On the other side, we have very successful volunteers and scholars who come together to publish their own journals. More than 10,000 journals use OJS from PKP. Most of those journals are scholars or university departments or libraries working together. University libraries have been very successful in hosting and sponsoring journals. 

So, we have two ends, the very expensive biomedical field, and the cooperative model of scholars, but we have much more in the middle that we need to address. That is the challenge. 

- How are the publishers reacting to this increase of open scientific journals?
- In the last couple of years, they have all come on board. All the publishers today support open access, all the funders support open access. Most researchers support open access, all the librarians. So, we have a consensus of support that open access is better for science and scholarship than closed access, which seems quite obvious. But it took us a long time to get to that. What we do not agree on is how to pay for that, how to finance it. Everything I described until now has been an effort to address this economic issue: publishing for free is not sustainable and yet publishing in a closed way is hurting science. 

- What are private publishers doing to compete in OA?
- Today, they support open access. They did fight it, but not now. They recognize it is better for science. They are trying to keep their revenue very high. So they are proposing new models, where subscription money contributes to open access, which is a bit like my model, only they are doing it in a way that keeps the subscription, while cross-subsidising open access and creating a very complicated national scheme. Germany, Sweden and Holland have agreed to contracts with big companies, in which their subscription money, millions of dollars to these major publishers, will enable authors in their country to publish in open access. So, in the coming years there will be many Dutch and German authors whose articles are free. To me this is strange. You would open a journal and you can read freely Dutch authors, but Belgian authors you cannot. But for the publisher it is very good, because they are negotiating in every country with their own price and their own terms and they are in control of that process, and that is their position. There are too many countries in the world and I do not think it is workable.

- What is the reaction of researchers regarding the publishing of their work openly?
- 85% agree that open is important, but they have careers and they need to publish in very good journals and we have all of these traditions of success. While the vast majority supports and believes it is good for science, they do not have a choice, because not every journal is open, and they do not have the time and energy to focus on this issue on the way that I do. This is my research. We have their support, but we cannot yet offer what they need, which is every journal open.

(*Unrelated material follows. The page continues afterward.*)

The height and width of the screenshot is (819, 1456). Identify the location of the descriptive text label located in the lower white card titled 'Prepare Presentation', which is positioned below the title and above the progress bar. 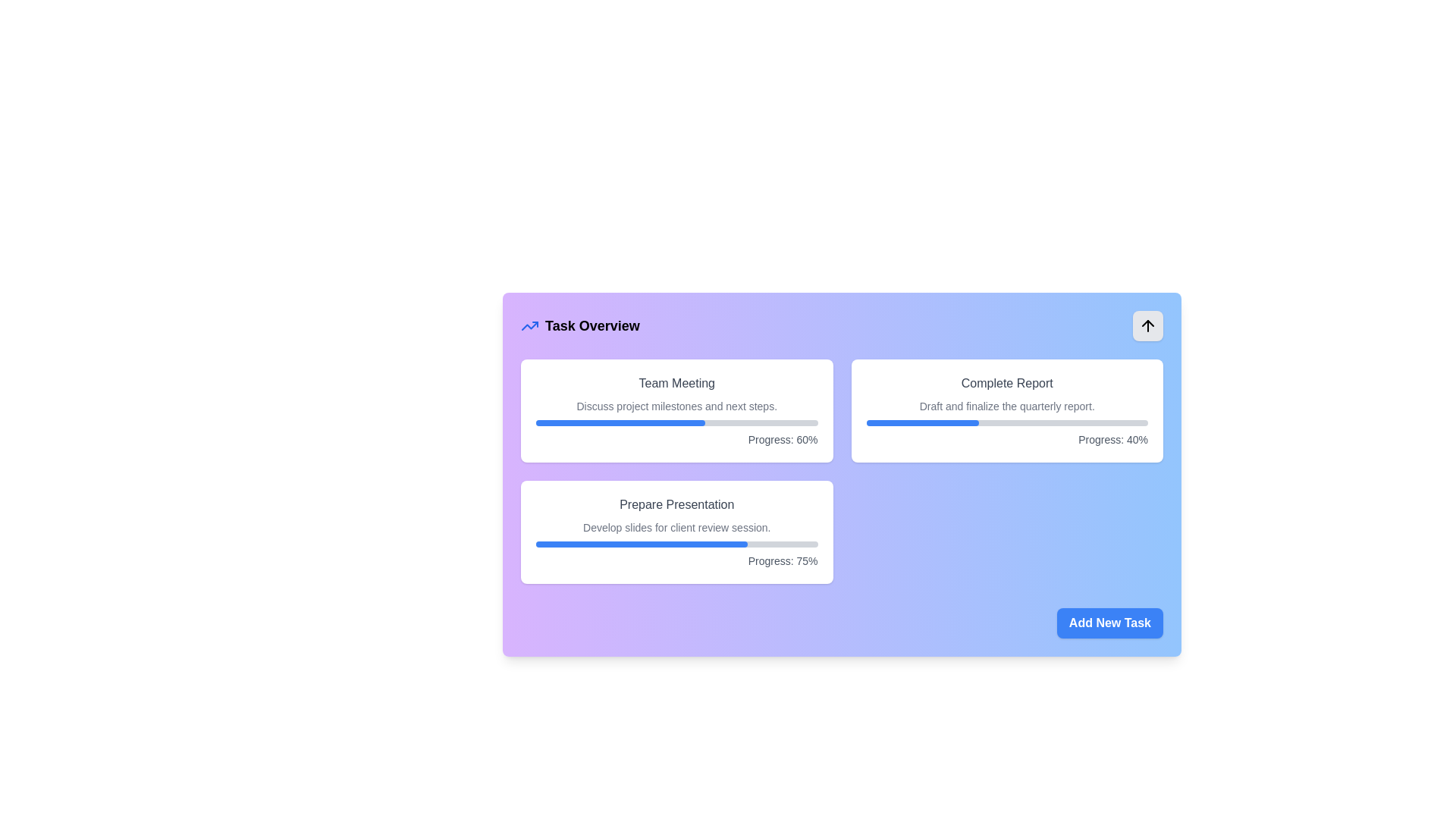
(676, 526).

- What would you say to the researchers who think the open access publication of their research is not positive for their work or prestige?
- The New England Journal of Medicine is open after six months, the most prestigious journal in the world in terms of number of citations; the top journal in biology is open completely. So, prestige is no longer a question. We have many examples, Nature Communications, The Royal Society. All the prestigious publishers have open access. You can get prestige with open access, but you have to pay. We are not arguing anymore about if open access is a good thing, no. We agree. But in how expensive it is, we do not agree. What is the best model, we do not agree. As you can imagine, we are all working toward open access, but in very different ways.

- Do you think one day scientific knowledge generated thanks to public funding will be available freely and for everyone?
- Yes, absolutely. More than that. It is not just publicly funding research; we do not believe research should be free just because the public paid for it. We believe it should be free because it is research. Because it is knowledge and we believe in the human right that people have to know.